Data under study.

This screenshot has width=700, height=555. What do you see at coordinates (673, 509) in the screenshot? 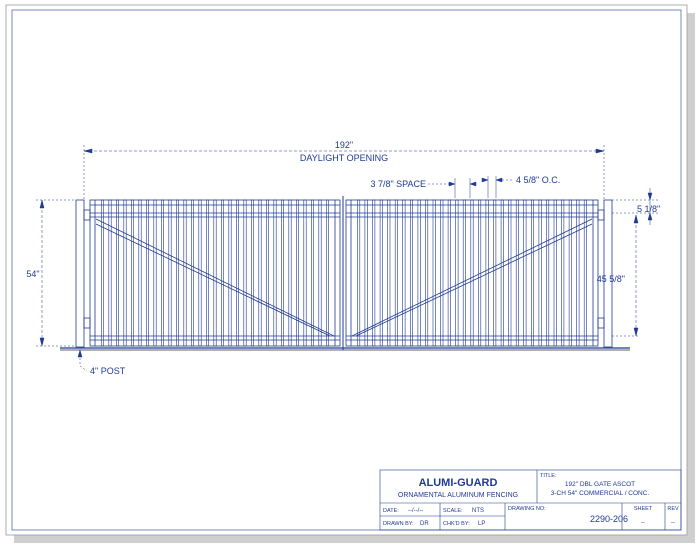
I see `rev-label: REV` at bounding box center [673, 509].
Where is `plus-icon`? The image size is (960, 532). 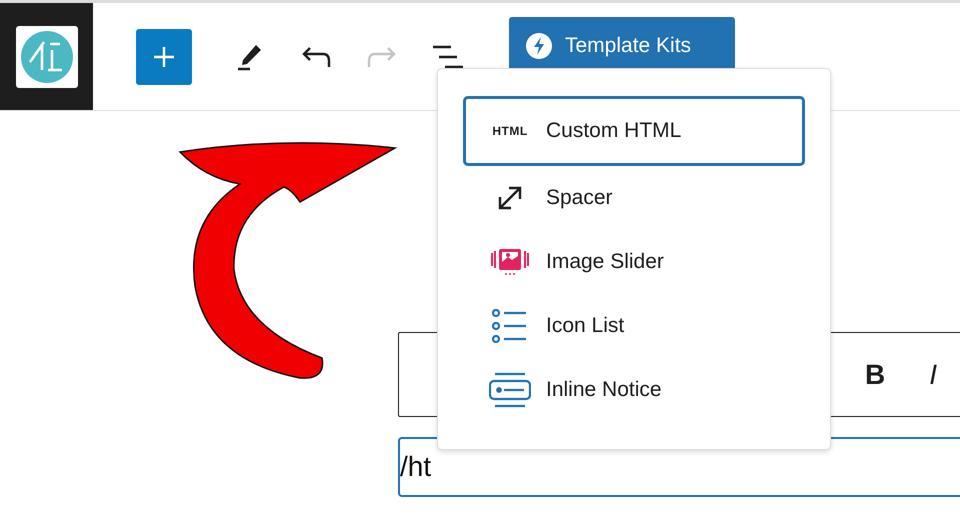
plus-icon is located at coordinates (164, 57).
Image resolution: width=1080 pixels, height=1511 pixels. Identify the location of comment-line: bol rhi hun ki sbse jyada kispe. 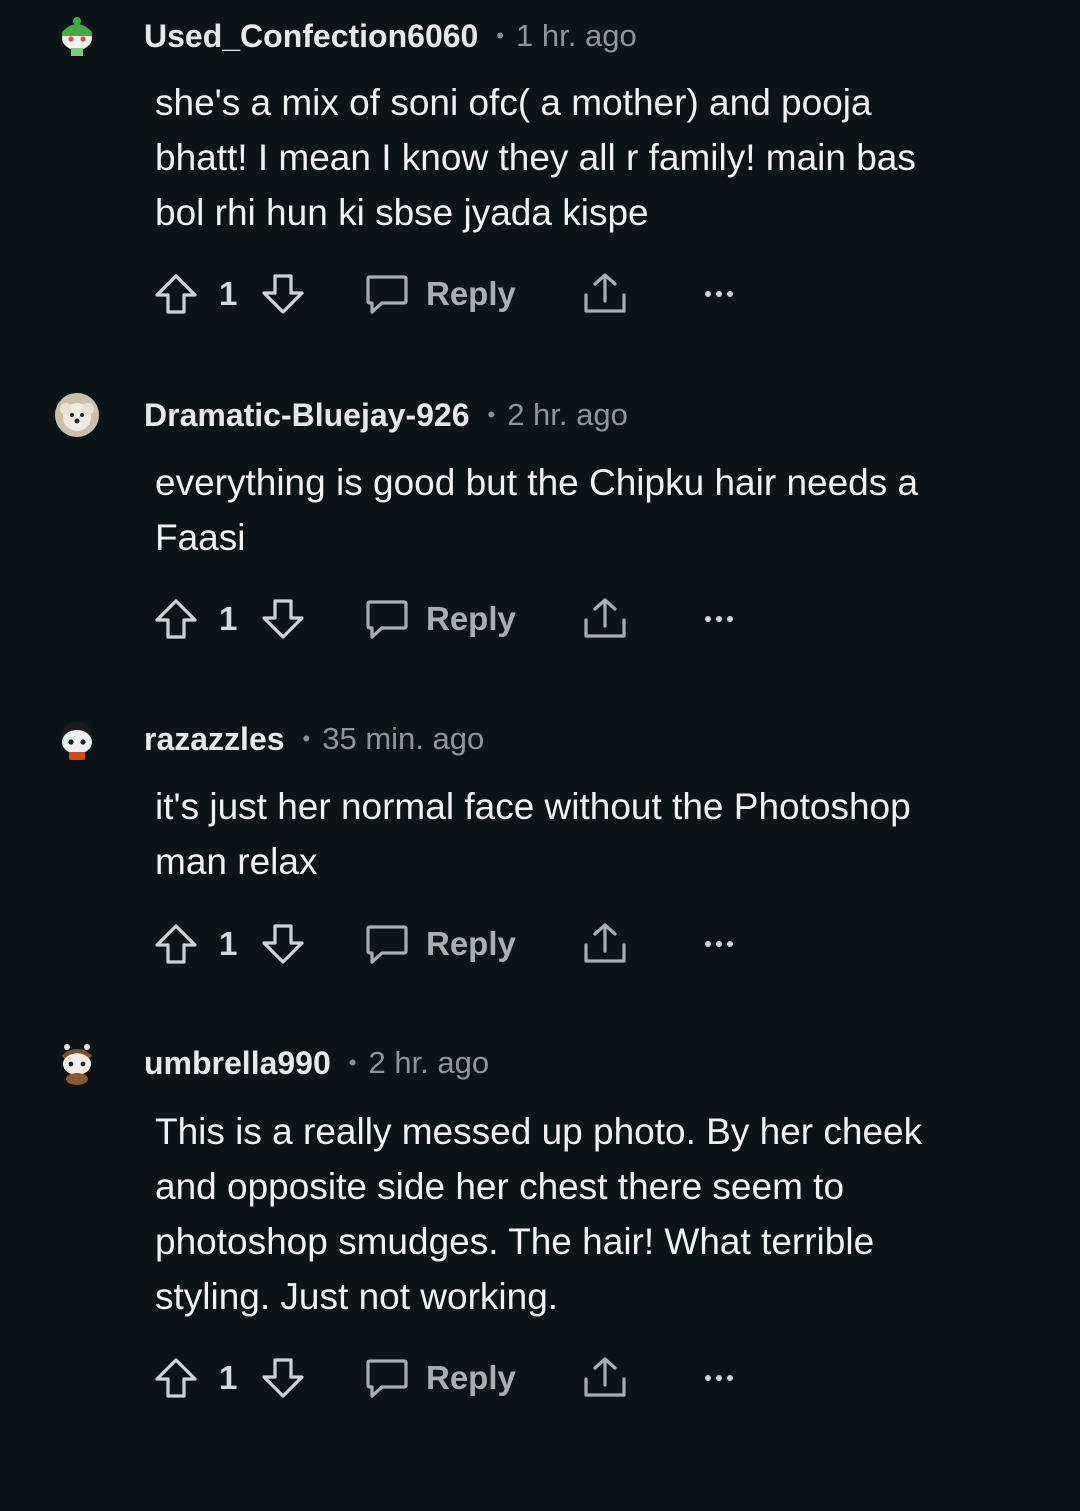
(402, 212).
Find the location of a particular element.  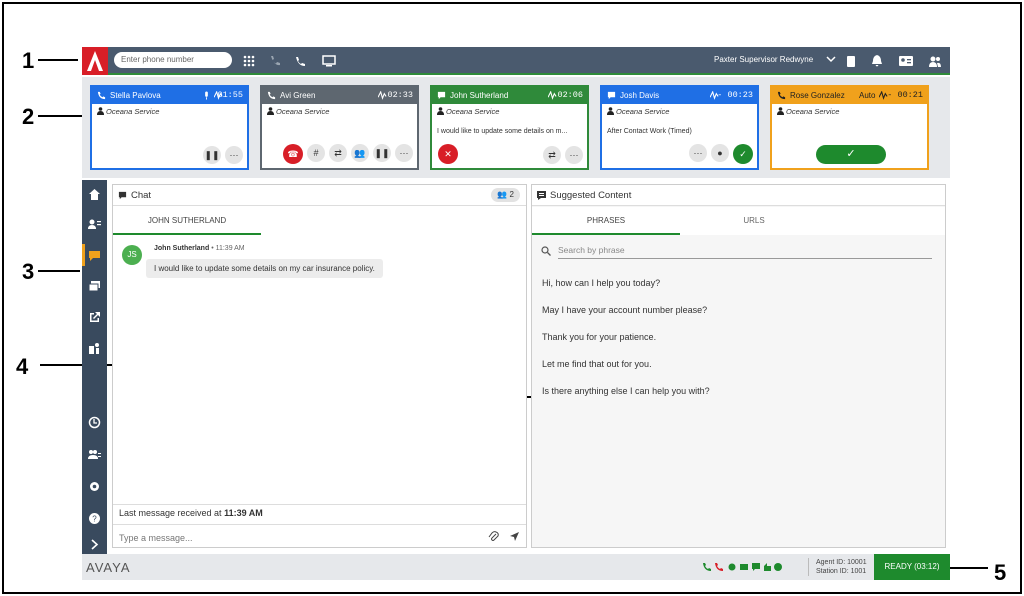

team-icon is located at coordinates (935, 61).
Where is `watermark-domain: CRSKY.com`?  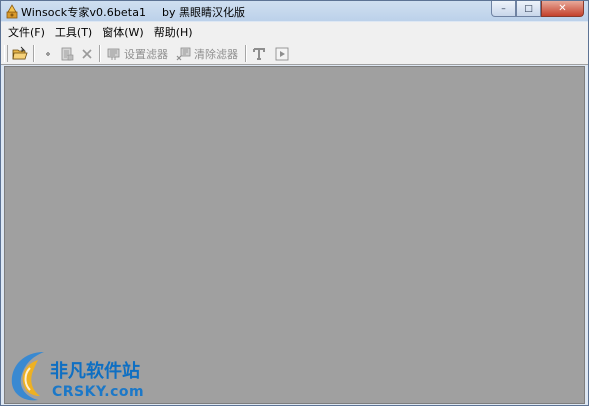
watermark-domain: CRSKY.com is located at coordinates (98, 392).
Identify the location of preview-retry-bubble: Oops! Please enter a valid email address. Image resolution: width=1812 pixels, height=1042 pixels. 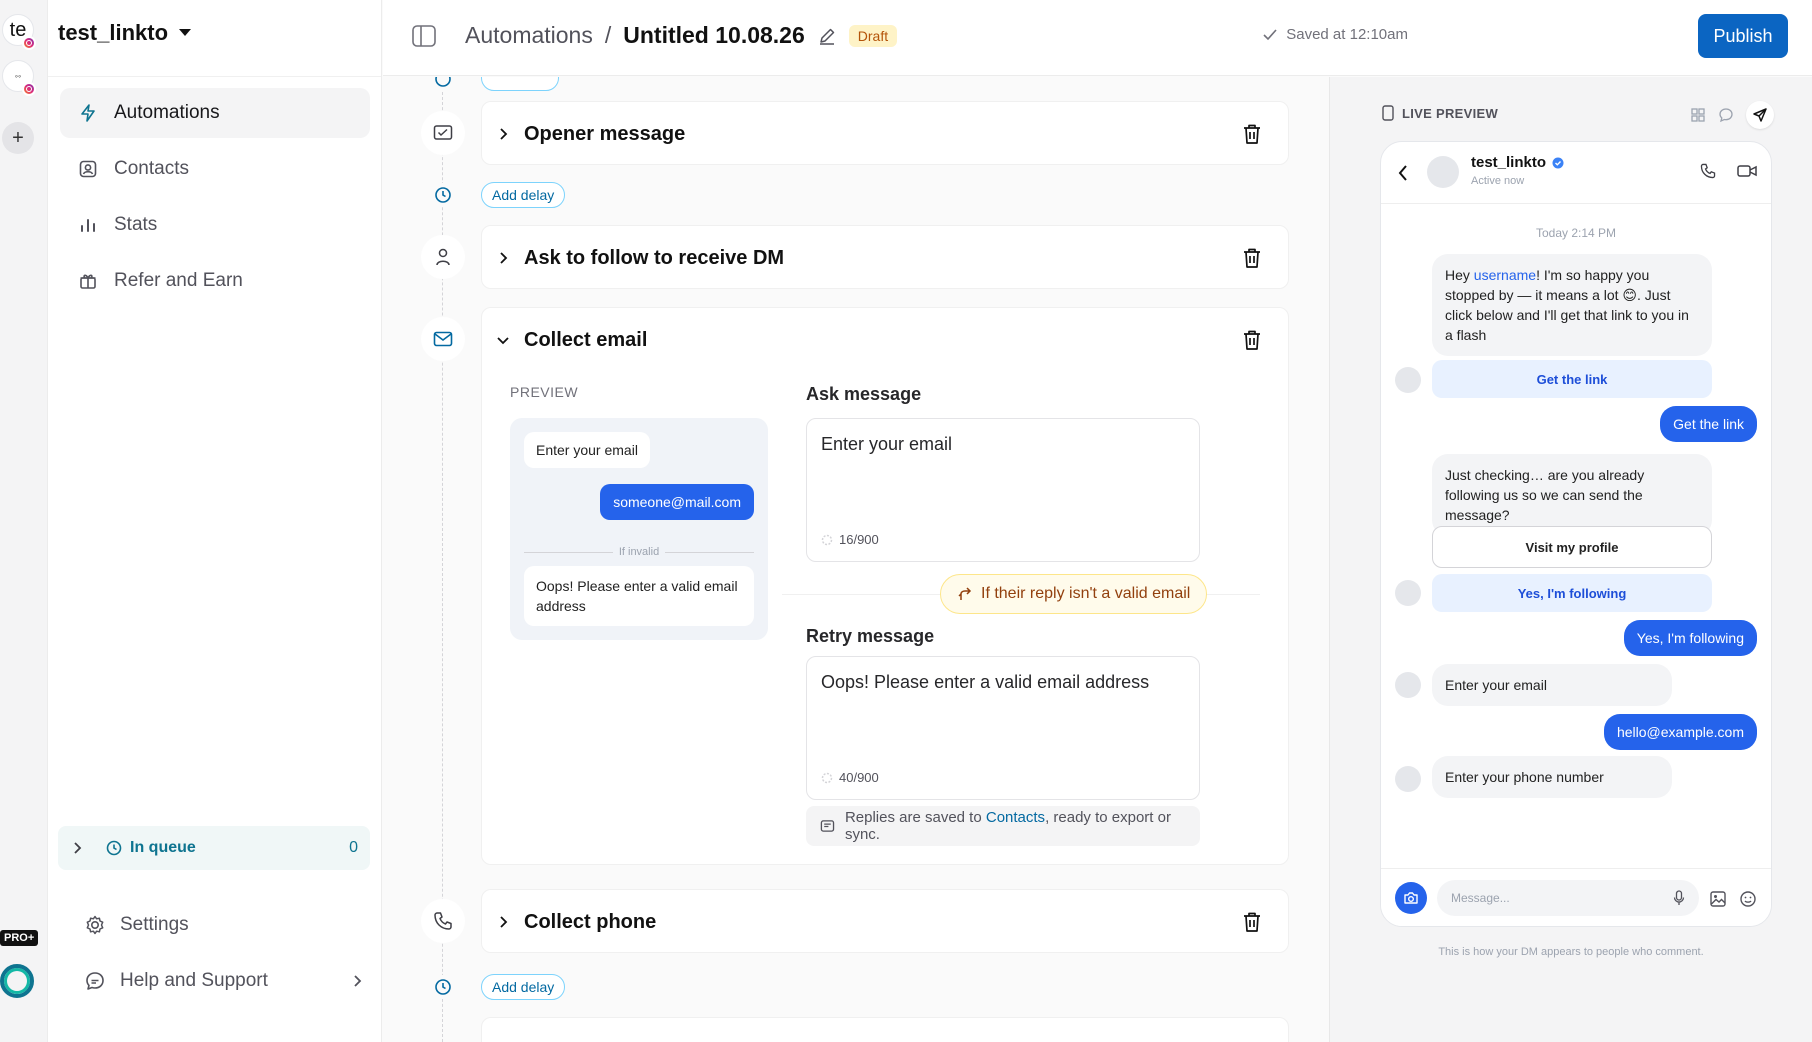
(639, 596).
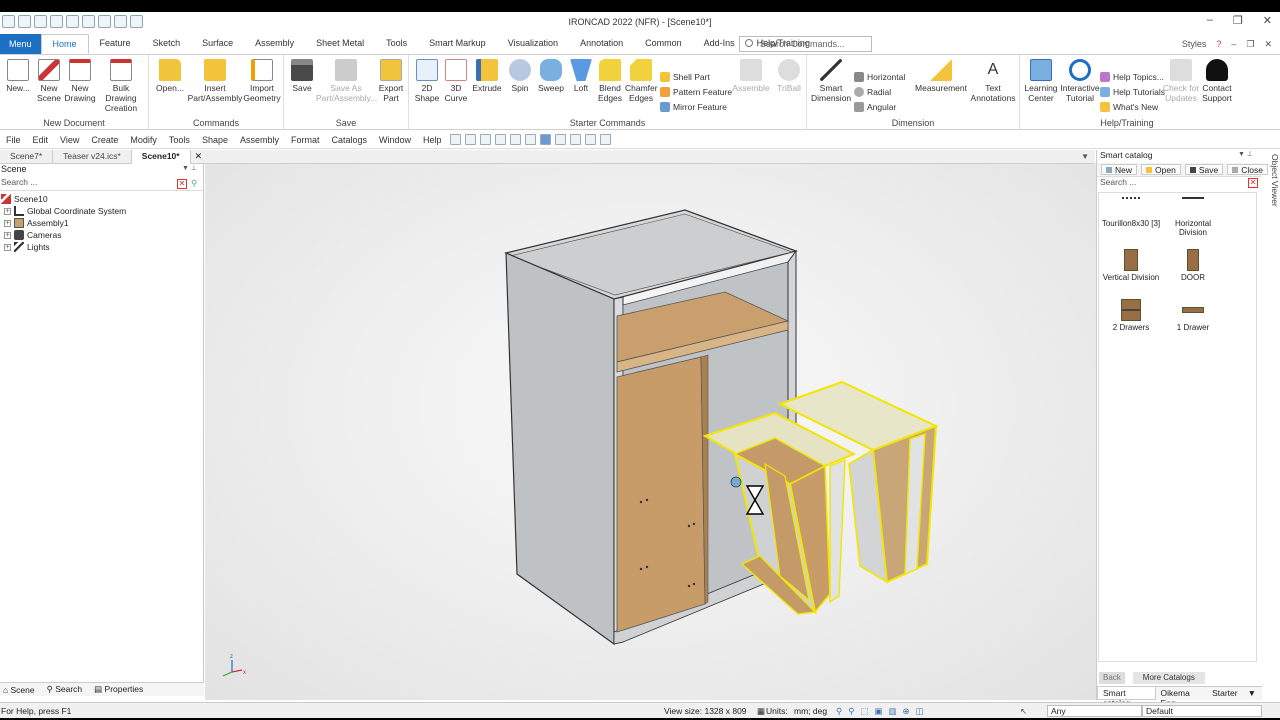 The width and height of the screenshot is (1280, 720). I want to click on smart-dimension-button: Smart Dimension, so click(831, 81).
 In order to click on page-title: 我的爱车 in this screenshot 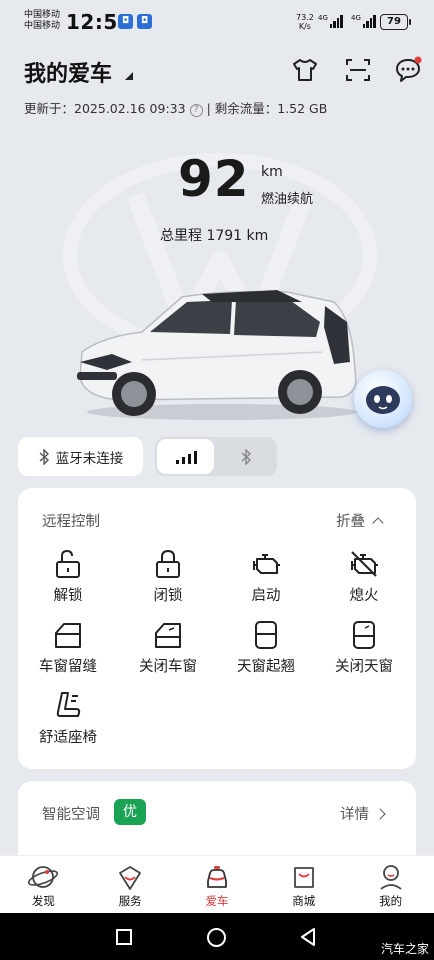, I will do `click(68, 72)`.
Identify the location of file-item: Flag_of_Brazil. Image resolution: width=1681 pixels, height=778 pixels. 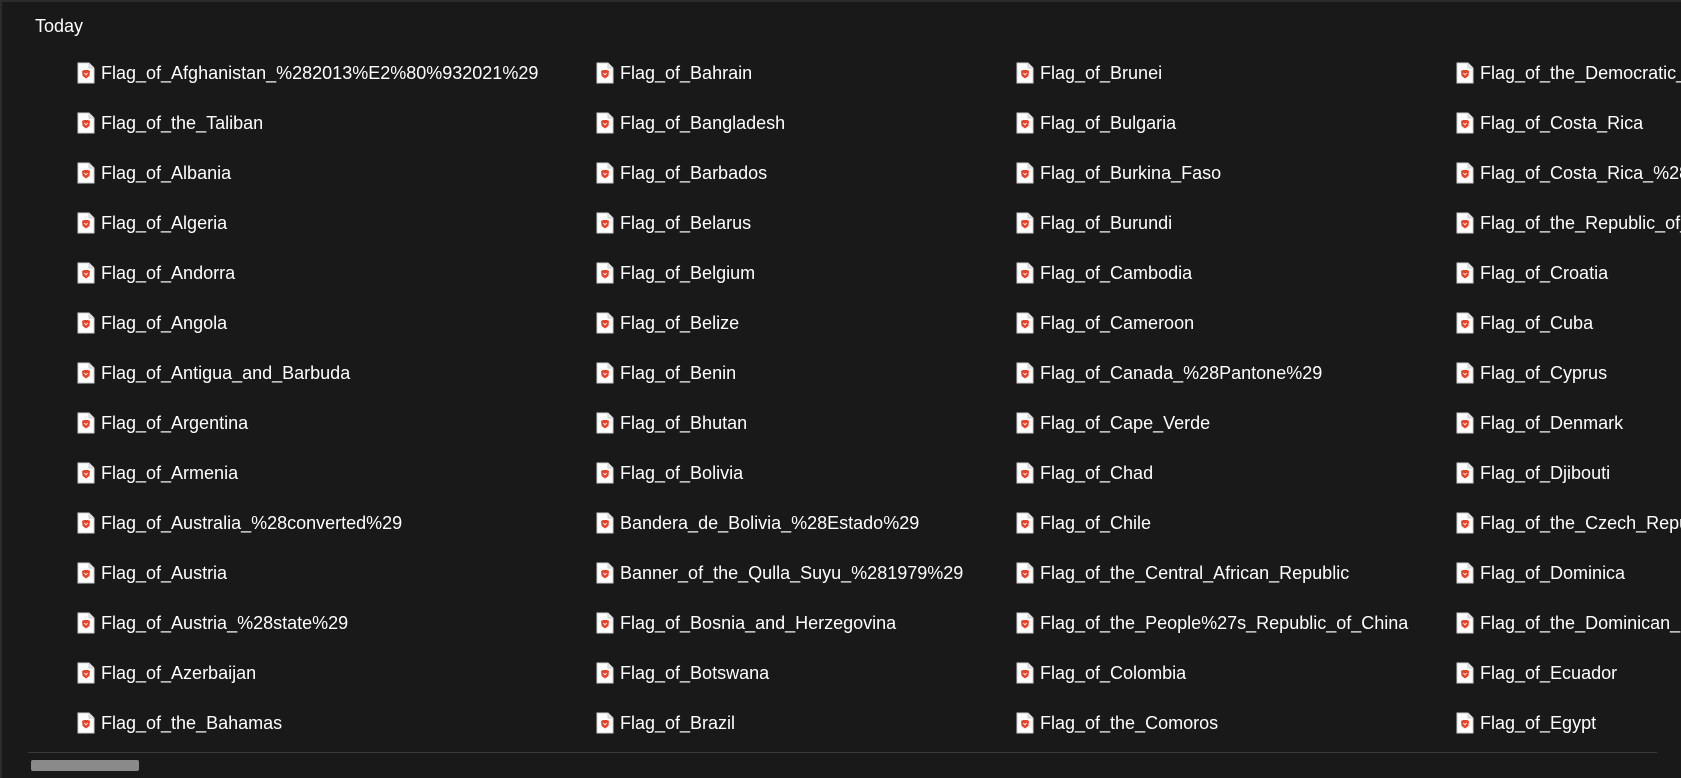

What you should do. Please return, word for word, the lines of the entries above from the line with "is (960, 532)." to the line with "watermark-domain: CRSKY.com is", both included, and leave the pictures out.

Output.
Where is `plus-icon`? The image size is (960, 532). 
plus-icon is located at coordinates (164, 57).
Image resolution: width=1080 pixels, height=1511 pixels. Identify the location of comment-line: bol rhi hun ki sbse jyada kispe. 
(402, 212).
Find the location of a particular element.  

team-icon is located at coordinates (935, 61).
Where is `watermark-domain: CRSKY.com`?  
watermark-domain: CRSKY.com is located at coordinates (98, 392).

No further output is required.